### What you are asked to do
Retype every line of the listing below without changing a single character.

— Start Records for the exercise —

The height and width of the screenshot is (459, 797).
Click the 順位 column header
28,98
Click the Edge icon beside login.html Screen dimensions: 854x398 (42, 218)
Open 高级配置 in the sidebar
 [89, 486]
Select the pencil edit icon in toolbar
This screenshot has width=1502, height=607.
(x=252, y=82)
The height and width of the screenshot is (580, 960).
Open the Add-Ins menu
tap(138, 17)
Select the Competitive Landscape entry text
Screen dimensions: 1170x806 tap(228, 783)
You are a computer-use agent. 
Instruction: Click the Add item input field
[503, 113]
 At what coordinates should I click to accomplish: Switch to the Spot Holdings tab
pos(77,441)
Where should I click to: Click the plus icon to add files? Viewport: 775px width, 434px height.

— End Records for the exercise —

### Task solution
The height and width of the screenshot is (459, 797).
Click the 順位 column header
28,98
Click the Edge icon beside login.html Screen dimensions: 854x398 (42, 218)
Open 高级配置 in the sidebar
 [89, 486]
Select the pencil edit icon in toolbar
This screenshot has width=1502, height=607.
(x=252, y=82)
The height and width of the screenshot is (580, 960).
Open the Add-Ins menu
tap(138, 17)
Select the Competitive Landscape entry text
Screen dimensions: 1170x806 tap(228, 783)
You are a computer-use agent. 
Instruction: Click the Add item input field
[503, 113]
 At what coordinates should I click to accomplish: Switch to the Spot Holdings tab
pos(77,441)
Where should I click to: Click the plus icon to add files? Viewport: 775px width, 434px height.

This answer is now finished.